Le rôle précis de ce Syrien a été révélé début mars par La Libre et La DH. L’ADN du soi-disant Ahmad Alkhald, originaire d’Alep, a été retrouvé sur les gilets explosifs des frères Abdeslam, ainsi que dans les planques de Charleroi et Auvelais. Il a ensuite rejoint la Syrie le 16 novembre 2015, soit trois jours après les attentats de Paris. Il est également établi que Najim Laachraoui, kamkikaze de Zaventem et artificier, a tenté de le joindre depuis la planque de Schaerbeek pour des conseils. Il est aujourd’hui établi que cet Alkhald est l’artificier en chef de la cellule. Il est probablement toujours en vie.

Cheffou : c’est quoi le problème ?

Il est l’une des figures de la traque des auteurs des attentats, sans être impliqué dedans, même s’il est toujours inculpé. Depuis les faits, Fayçal Cheffou, qui se présente comme journaliste activiste, a été arrêté cinq fois en un an. Il a fini par déposer une plainte pour harcèlement, visant la police. Cheffou avait, un temps, été soupçonné d’être l’homme au chapeau de l’aéroport de Zaventem. Son identité avait été donnée dans les médias, lui causant un tort important.

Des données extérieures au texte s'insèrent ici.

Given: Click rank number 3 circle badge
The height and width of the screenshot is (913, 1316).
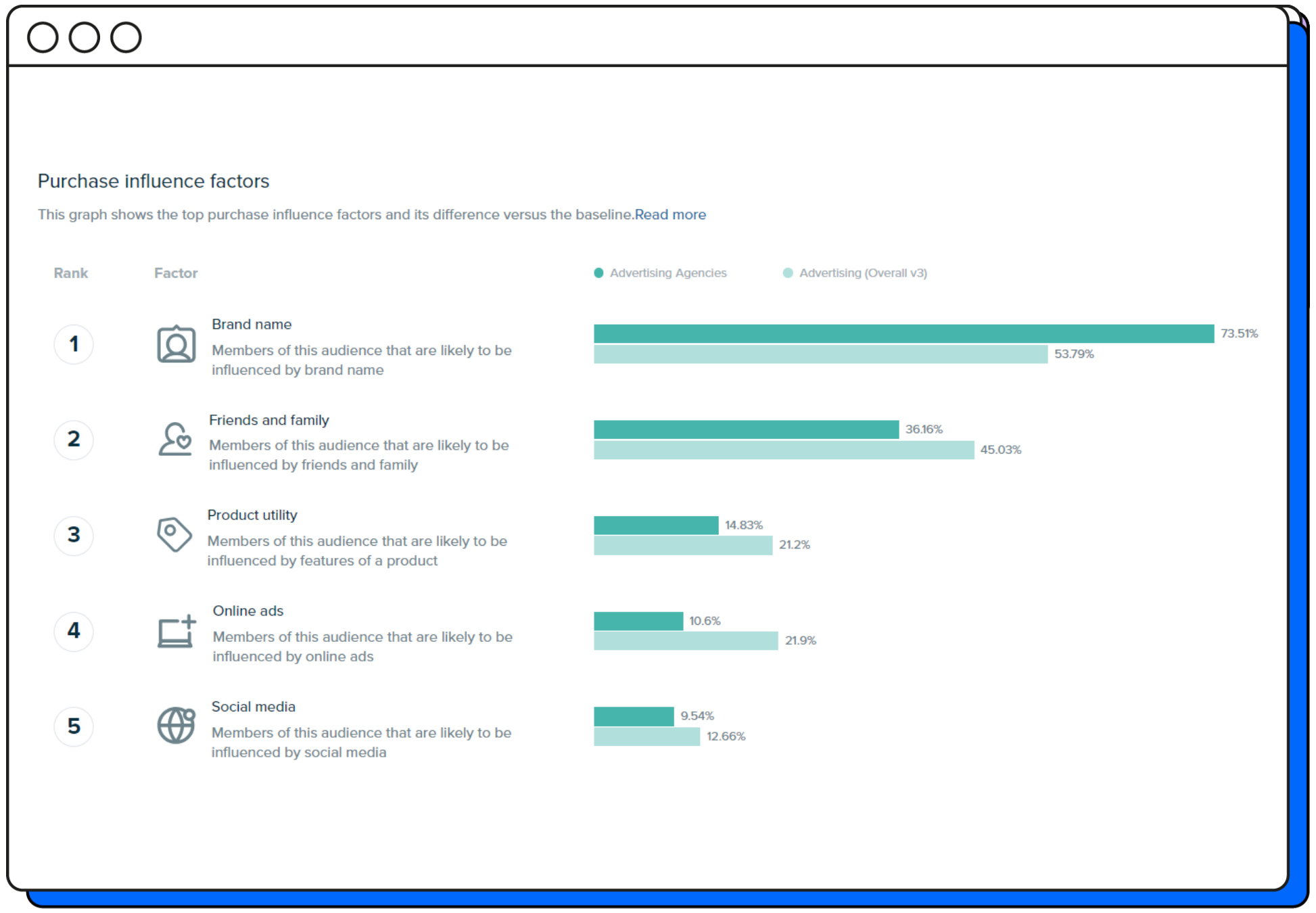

Pouvait-on éviter les attentats ?

L’enquête a établi que la véritable cible de la cellule était le championnat d’Europe de football en France, en juin et juillet 2016. Mais la mort du vétéran du djihad Mohamed Belkaïd, le 15 mars dans la planque de la rue du Dries, à Forest, puis l’arrestation de Salah Abdeslam, trois jours plus tard, ont précipité les faits et forcé les terroristes à frapper leur base de repli : Bruxelles. Les testaments enregistrés sur l’ordinateur retrouvé dans une poubelle en contrebas de l’ultime planque schaerbeekoise des terroristes ont permis de prouver qu’ils se sentaient acculés.